The Legal Trends Report has been prepared using data aggregated and anonymized from tens of thousands of legal professionals. These customers were included in our data set using the following criteria:
- They were paid subscribers to Clio. Customers who were evaluating the product via a free trial or were using Clio as part of our Academic Access Program were not included.
- They were located in the contiguous United States. This includes the District of Columbia but excludes Hawaii and Alaska. No customers in other countries were included.
- Any data from customers who opted out of aggregate reporting were excluded.
- Outlier detection measures were implemented to systematically remove statistical anomalies.
Data usage and privacy
The security and privacy of customer data is our top priority at Clio. In preparing the Legal Trends Report, Clio’s data operations team observed the highest standard of data collection and reporting.
- All data insights were obtained in strict accordance with Clio’s Terms of Service (section 2.12).
- All extracted data was aggregated and anonymized.
- No personally identifiable information was used.
- No data belonging to any law firm’s clients was used.

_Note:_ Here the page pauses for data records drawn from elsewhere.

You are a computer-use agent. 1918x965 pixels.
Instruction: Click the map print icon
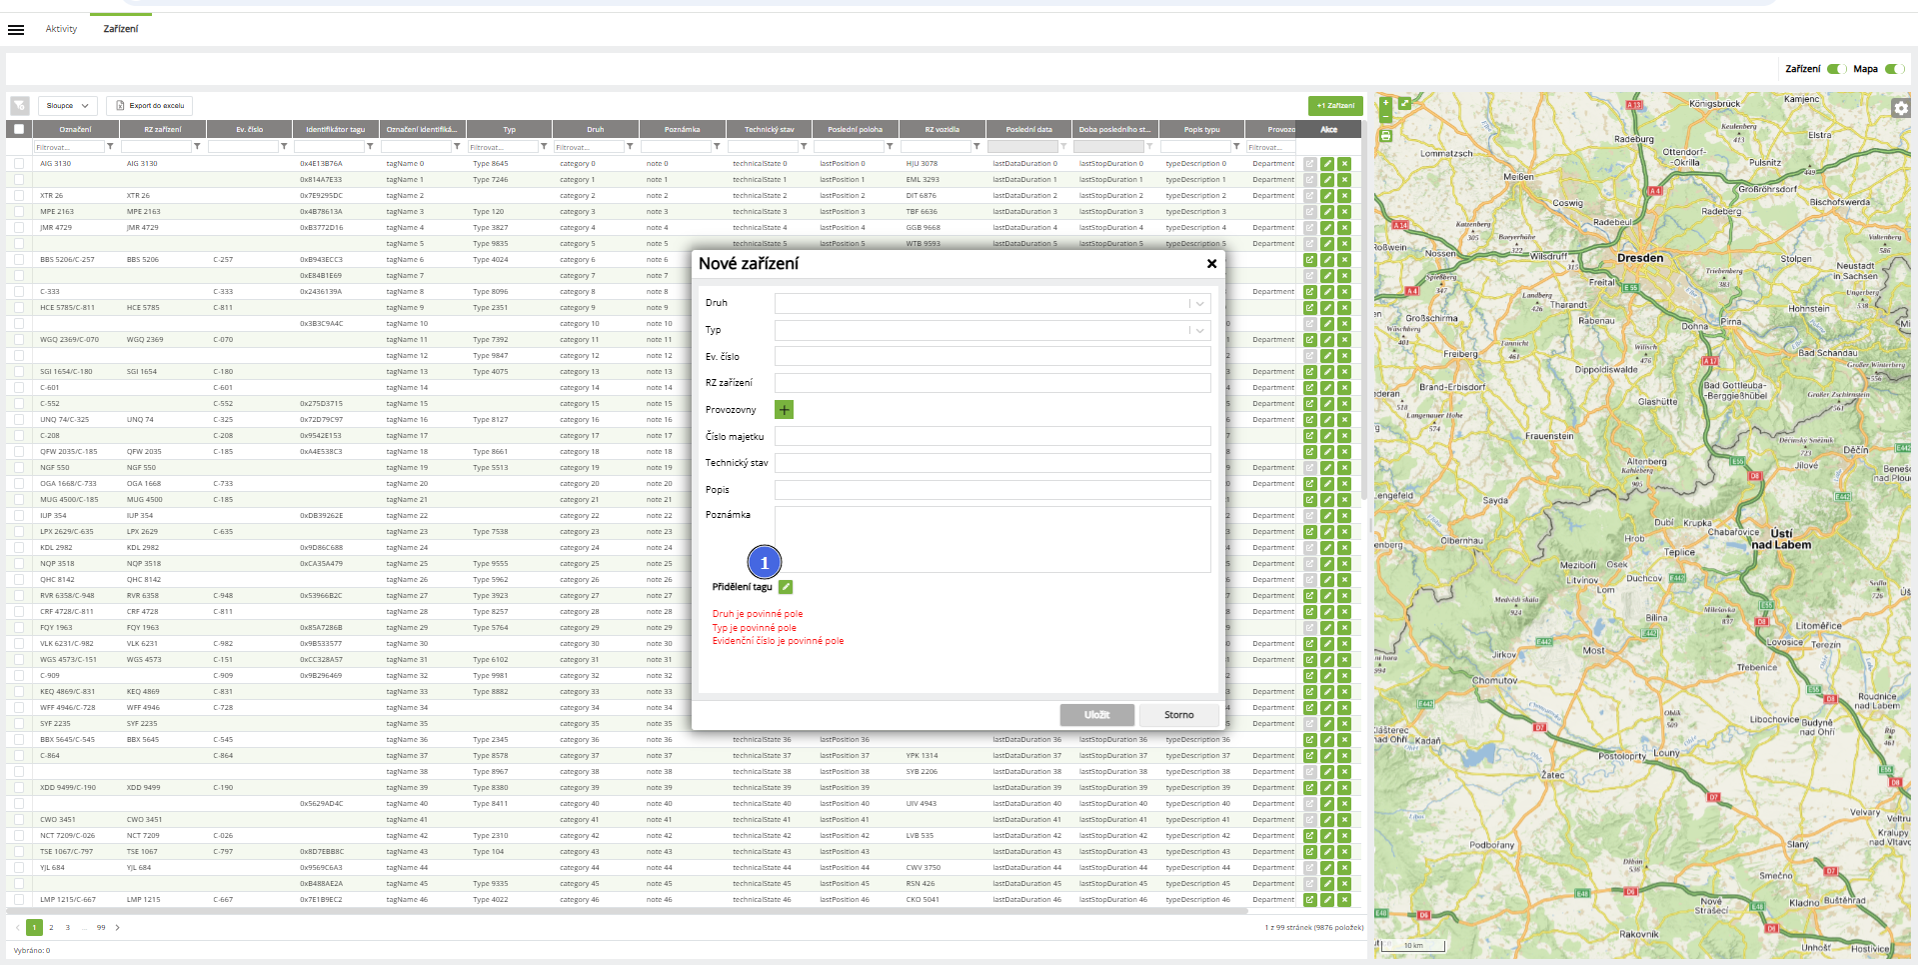[x=1385, y=136]
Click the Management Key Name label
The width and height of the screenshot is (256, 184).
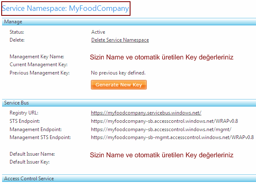[37, 57]
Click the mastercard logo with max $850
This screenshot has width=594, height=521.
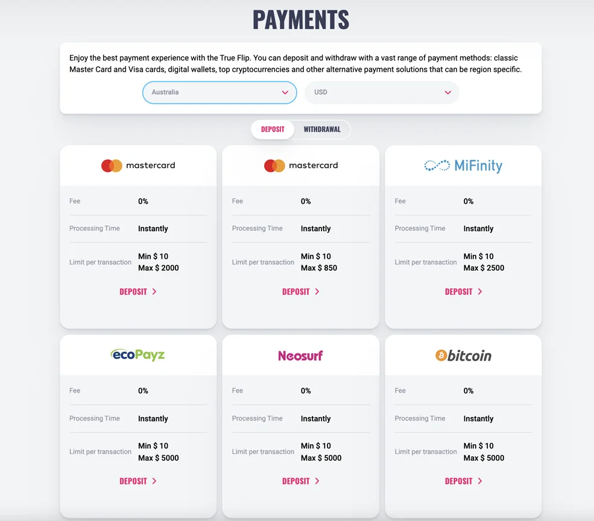pos(301,166)
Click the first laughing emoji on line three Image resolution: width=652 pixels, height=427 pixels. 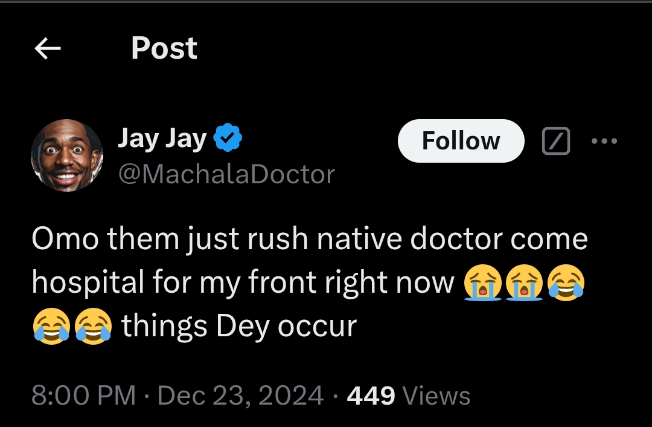[51, 327]
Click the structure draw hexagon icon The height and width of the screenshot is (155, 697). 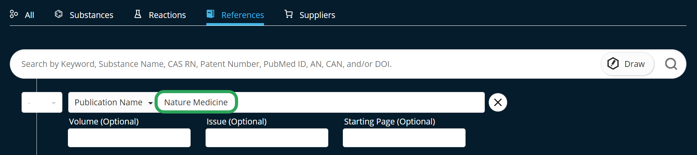pyautogui.click(x=613, y=63)
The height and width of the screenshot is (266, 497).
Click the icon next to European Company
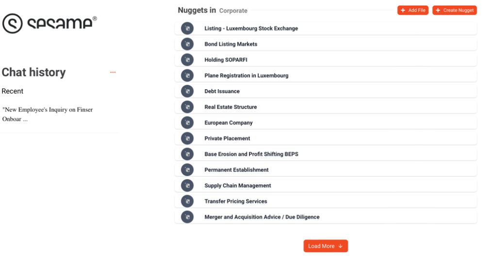point(187,123)
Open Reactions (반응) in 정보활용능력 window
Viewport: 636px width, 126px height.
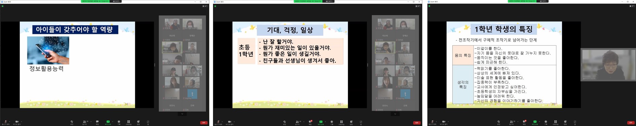tap(138, 122)
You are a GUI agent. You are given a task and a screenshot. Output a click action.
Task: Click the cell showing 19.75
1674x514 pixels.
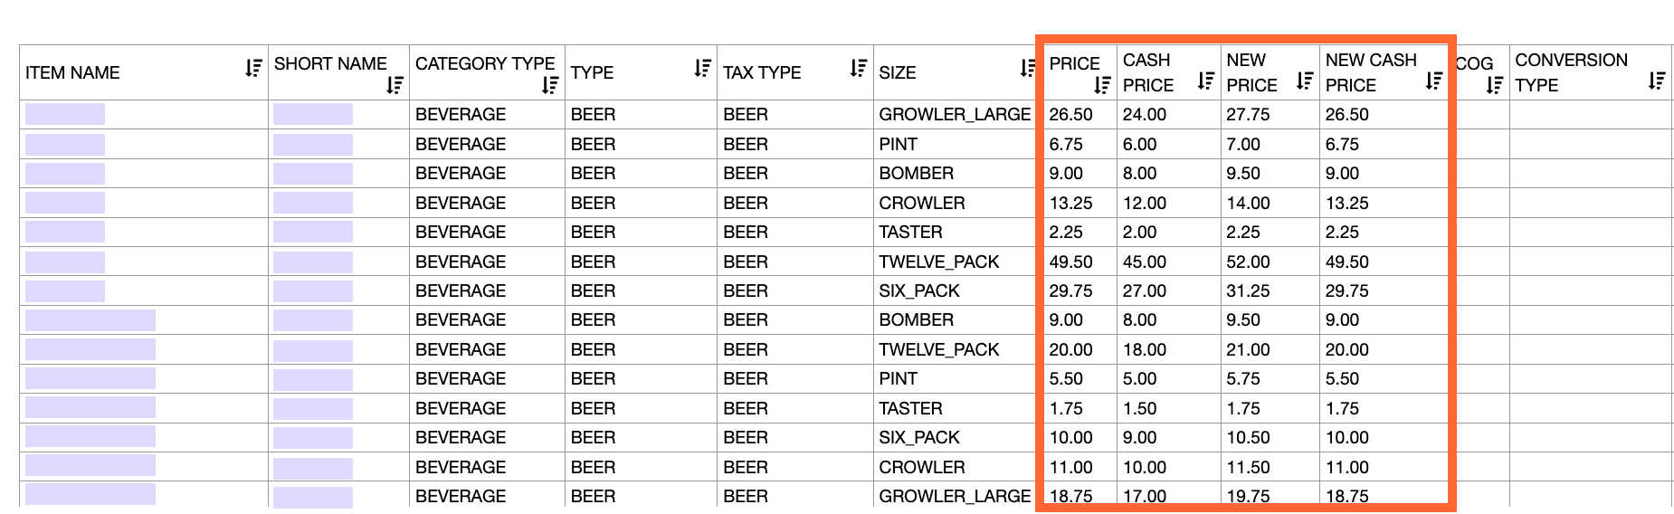click(1248, 496)
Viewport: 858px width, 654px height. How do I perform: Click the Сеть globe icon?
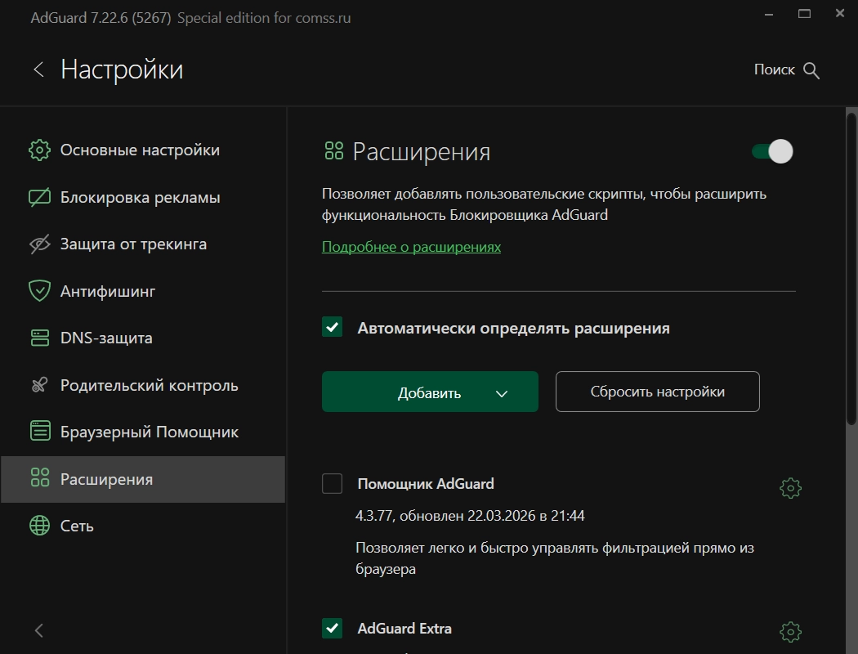click(x=39, y=526)
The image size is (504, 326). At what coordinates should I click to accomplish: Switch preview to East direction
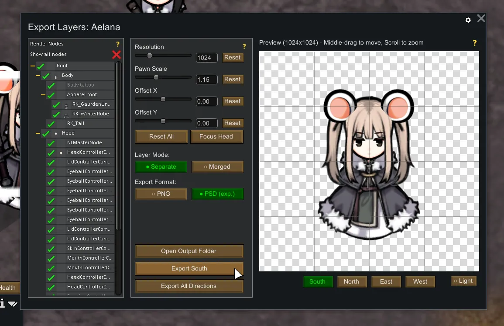386,282
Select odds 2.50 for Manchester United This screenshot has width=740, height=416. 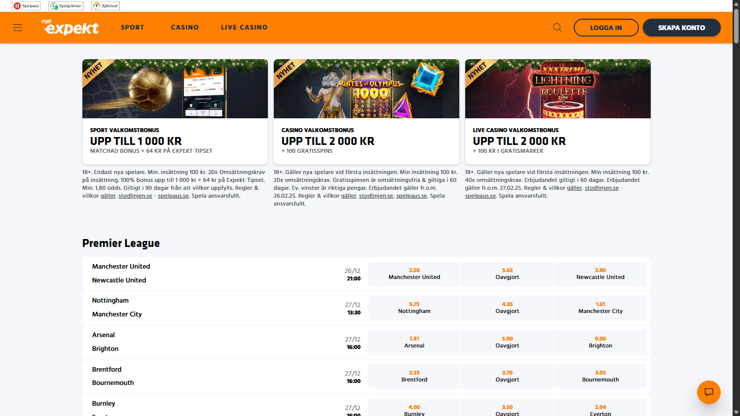(414, 274)
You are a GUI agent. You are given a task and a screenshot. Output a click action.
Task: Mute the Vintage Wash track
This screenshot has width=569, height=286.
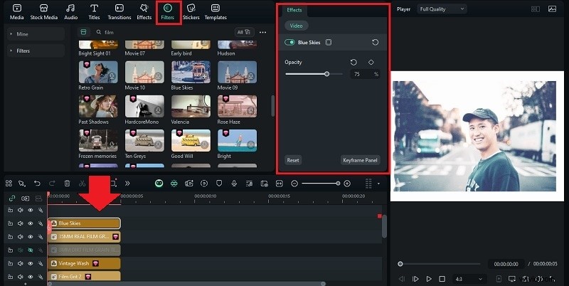(21, 263)
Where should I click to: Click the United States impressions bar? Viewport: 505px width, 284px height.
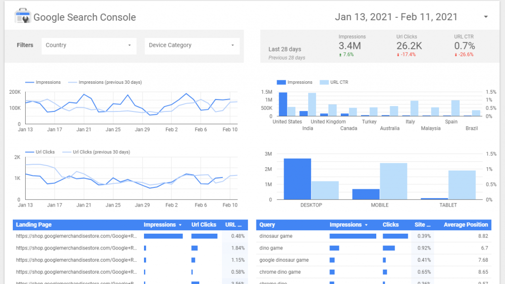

Aggregate data has been generalized where necessary to avoid instances where individual firm data could be identified. For example, to avoid reporting data on a small town with only one law firm, which would implicate all of this town’s data to this firm, we only report at country, state, and metropolitan levels.
Additionally, raw data sets will never be shared externally. Clio is effectively a tally counter for user interactions—much like stadiums use turnstiles to count visitors without collecting any personally identifiable information from their customers. Similarly, as users interact with the Clio platform they trigger usage signals we can count and aggregate into data sets. We can identify trends without collecting information that reveals anything specific about individual customers.
The 2021 Legal Trends Report includes survey data collected between May and June, 2021.
Survey of US legal professionals
- 1,056 respondents
Survey of US consumers (general population)
- 1,002 respondents
- Survey respondents were representative of the US population by age, gender, region, income, and race/ethnicity, according to US census statistics
This year’s Legal Trends Report revisited the cohort analysis which was first described in the 2019 Legal Trends Report. This analysis uses aggregated and anonymized data from Clio users collected between January 1, 2013 and December 31, 2020. This data was used to divide Clio users into three cohorts based on annual revenue generation. By analyzing these cohorts and their performance, we were able to identify large-scale trends within each to inform our analysis of the legal industry as a whole.
Legal professional interviews
We conducted interviews with legal professionals to understand how the pandemic affected their firms and how adaptations to these changes might continue in the future. These interviews also provided important perspectives on how the pandemic impacted legal professionals’ work-life balance, their interactions with clients, and their work within the court systems.